TikTok provides another high‑profile case of the limits of moving to Singapore. ByteDance began building out TikTok’s international headquarters in Singapore around 2020, investing billions of dollars in the city‑state and basing key functions such as regional management, trust and safety, and data operations there. TikTok CEO Shou Zi Chew, a Singaporean citizen, repeatedly emphasized his nationality and the company’s Singapore base when testifying before U.S. lawmakers. 

Yet U.S. officials continued to see TikTok as controlled by its Chinese parent, ByteDance, leading to a legal battle over a law forcing ByteDance to divest TikTok’s U.S. operations or face a nationwide ban.
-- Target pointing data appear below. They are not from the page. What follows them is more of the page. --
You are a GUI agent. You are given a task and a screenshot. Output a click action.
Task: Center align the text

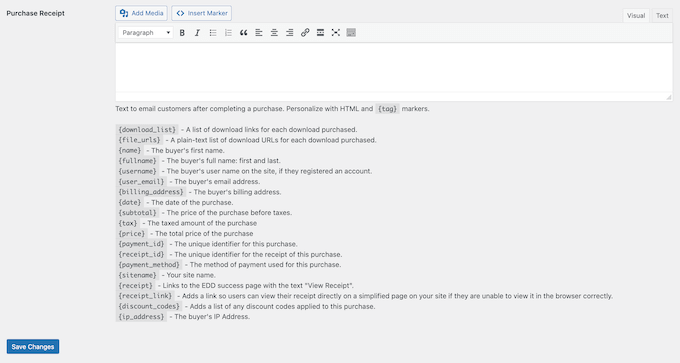274,33
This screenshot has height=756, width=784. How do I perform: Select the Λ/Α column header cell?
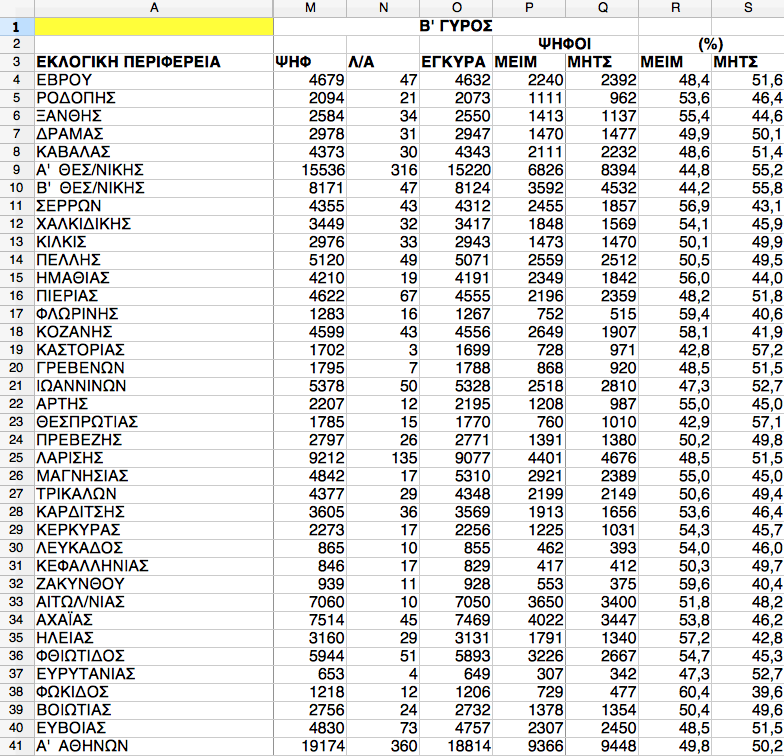pos(383,62)
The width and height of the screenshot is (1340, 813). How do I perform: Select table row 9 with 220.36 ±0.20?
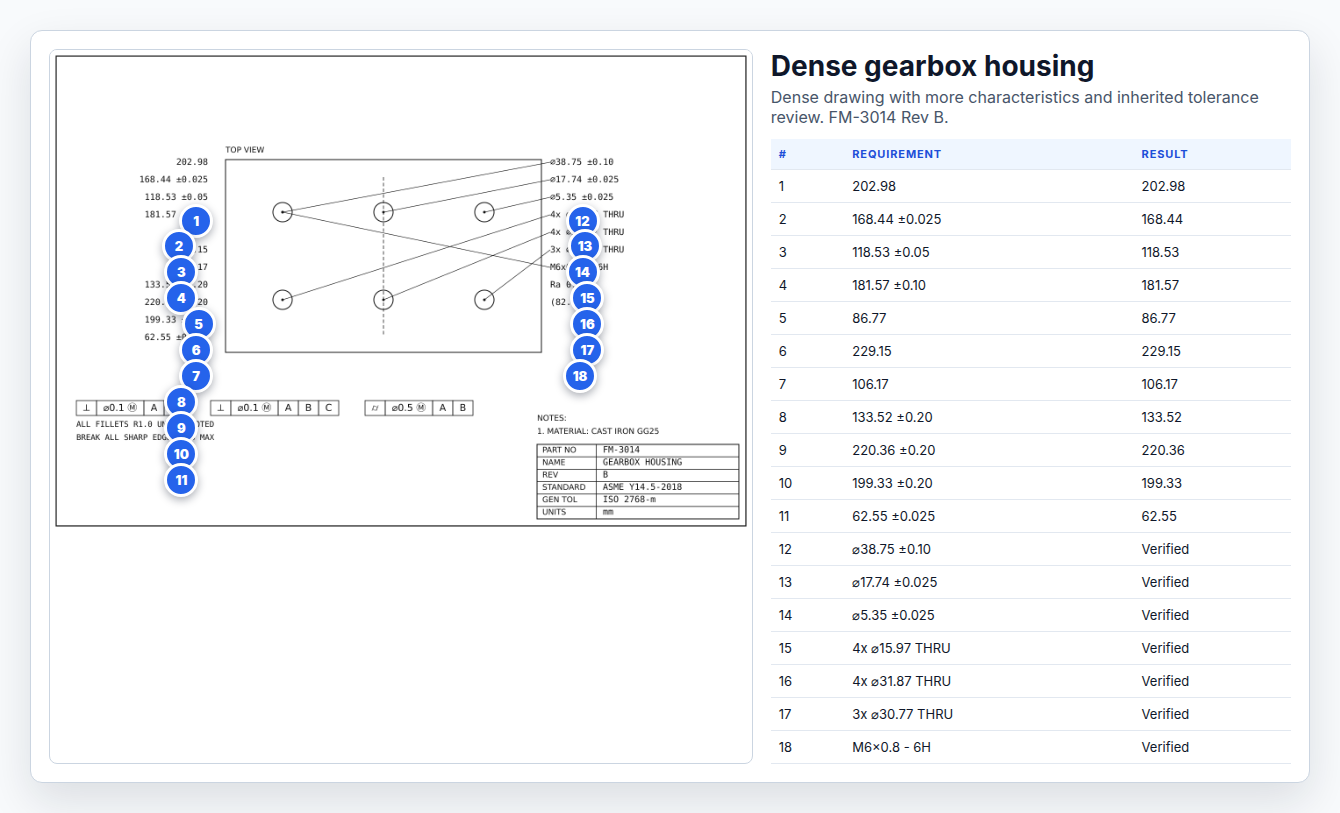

ByteDance eventually agreed to set up a new joint venture that would house the platform’s U.S. user data and have responsibility for training the recommendation algorithm as a way to satisfy the law’s requirements. 

“Singapore‑washing has become less effective, as corporate backgrounds are far more transparent than before,” argues Le Xu, a lecturer at the National University of Singapore’s business school. Western regulators are no longer focused solely on where a company is legally headquartered, she adds, but increasingly examine “the entire vertical value chain—including ownership structure, supply chain, data flows, and operational control.”

Fortune reached out to Meta and Shein for further comment.

Can Chinese firms go global?

Experts say that, despite regulatory hurdles, it’s still possible for Chinese firms to build global businesses, as evidenced by the popularity of platforms such as TikTok and budget e‑commerce app Temu. Yet Chinese companies will need to navigate an increasingly volatile geopolitical environment, where choices around investment, mergers, acquisitions and data governance are scrutinized through a national security lens. 

“Chinese tech founders can no longer stay silent, as Beijing seems to be demanding public support from these companies,” says Kyle Chan, a fellow at the Brookings Institution, an American think tank. “Shein’s move suggests that it is safer in the long run to continue to play up its Chinese connections, despite the risks from Washington.”

And it’s not just Chinese pressure that’s undermining the Singapore-washing strategy. “It may also be a sign that Chinese-origin companies like Shein face too many barriers and risks from Washington to pursue a more neutral strategy,” he adds.

Some Chinese AI founders are now choosing to leave the region entirely, setting themselves up as U.S.-based companies from the outset in order to maintain access to U.S. venture funding and advanced computers. 

And if Chinese-founded firms will be seen as Chinese—no matter where they are based—then they’ll have to find different ways to go global, whether by formally splitting their domestic and international divisions, or pursuing a listing in a more friendly destination, like Hong Kong.